───── DATA EXTRACT ─────

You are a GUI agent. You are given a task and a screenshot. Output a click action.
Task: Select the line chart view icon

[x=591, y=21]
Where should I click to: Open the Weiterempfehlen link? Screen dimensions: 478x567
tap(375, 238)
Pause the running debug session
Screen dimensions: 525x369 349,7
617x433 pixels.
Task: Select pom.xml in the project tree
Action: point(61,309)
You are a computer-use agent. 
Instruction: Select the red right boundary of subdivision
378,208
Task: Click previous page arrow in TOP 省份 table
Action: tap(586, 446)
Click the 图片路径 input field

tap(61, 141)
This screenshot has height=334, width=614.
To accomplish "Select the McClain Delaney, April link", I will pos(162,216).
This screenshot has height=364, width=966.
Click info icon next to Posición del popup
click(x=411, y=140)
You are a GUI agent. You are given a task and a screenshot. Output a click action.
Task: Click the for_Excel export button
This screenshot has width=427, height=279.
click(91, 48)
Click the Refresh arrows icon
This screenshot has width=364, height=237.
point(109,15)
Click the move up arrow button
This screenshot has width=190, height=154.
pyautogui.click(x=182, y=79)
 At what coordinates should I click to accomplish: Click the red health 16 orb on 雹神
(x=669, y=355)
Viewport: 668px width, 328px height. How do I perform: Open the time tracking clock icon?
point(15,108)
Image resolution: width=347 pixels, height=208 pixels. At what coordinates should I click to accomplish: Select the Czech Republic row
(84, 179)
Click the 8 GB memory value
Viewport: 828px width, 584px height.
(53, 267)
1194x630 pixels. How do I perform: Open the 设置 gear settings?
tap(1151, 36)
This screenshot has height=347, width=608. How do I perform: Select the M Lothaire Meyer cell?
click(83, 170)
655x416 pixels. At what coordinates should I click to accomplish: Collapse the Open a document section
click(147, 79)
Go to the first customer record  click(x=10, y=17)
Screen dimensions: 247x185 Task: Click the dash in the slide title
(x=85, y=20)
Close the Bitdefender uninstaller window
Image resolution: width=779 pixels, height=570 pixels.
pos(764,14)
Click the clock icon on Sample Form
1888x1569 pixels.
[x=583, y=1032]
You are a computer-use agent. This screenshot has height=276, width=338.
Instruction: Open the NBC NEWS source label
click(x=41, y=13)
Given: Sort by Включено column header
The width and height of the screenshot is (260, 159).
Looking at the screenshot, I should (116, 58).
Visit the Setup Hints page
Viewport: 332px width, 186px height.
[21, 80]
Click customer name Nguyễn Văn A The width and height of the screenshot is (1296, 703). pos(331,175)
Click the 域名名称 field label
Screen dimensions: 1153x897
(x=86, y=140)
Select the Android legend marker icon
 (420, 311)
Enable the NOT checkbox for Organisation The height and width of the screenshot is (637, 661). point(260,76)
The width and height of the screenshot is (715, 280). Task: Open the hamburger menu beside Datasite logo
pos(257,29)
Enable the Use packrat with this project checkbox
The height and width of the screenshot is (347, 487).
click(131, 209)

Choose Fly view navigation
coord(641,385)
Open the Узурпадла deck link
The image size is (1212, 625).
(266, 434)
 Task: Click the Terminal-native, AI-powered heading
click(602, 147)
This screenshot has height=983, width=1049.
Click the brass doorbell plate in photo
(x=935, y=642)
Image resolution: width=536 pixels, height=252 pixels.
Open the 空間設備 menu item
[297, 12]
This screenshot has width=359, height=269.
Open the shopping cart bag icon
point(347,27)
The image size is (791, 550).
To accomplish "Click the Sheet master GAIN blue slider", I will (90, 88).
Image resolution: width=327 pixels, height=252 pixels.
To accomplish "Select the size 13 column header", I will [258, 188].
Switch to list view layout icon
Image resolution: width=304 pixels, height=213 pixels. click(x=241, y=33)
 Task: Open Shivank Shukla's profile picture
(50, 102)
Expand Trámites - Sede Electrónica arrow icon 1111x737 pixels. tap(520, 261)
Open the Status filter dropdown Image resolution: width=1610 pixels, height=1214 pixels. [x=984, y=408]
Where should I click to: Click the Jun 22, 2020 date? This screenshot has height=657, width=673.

─────

[EXERCISE]
Collect each line of the entries that has the word "column", copying it in full.

[OUTPUT BELOW]
Given: Sort by Включено column header
To accomplish "Select the size 13 column header", I will [258, 188].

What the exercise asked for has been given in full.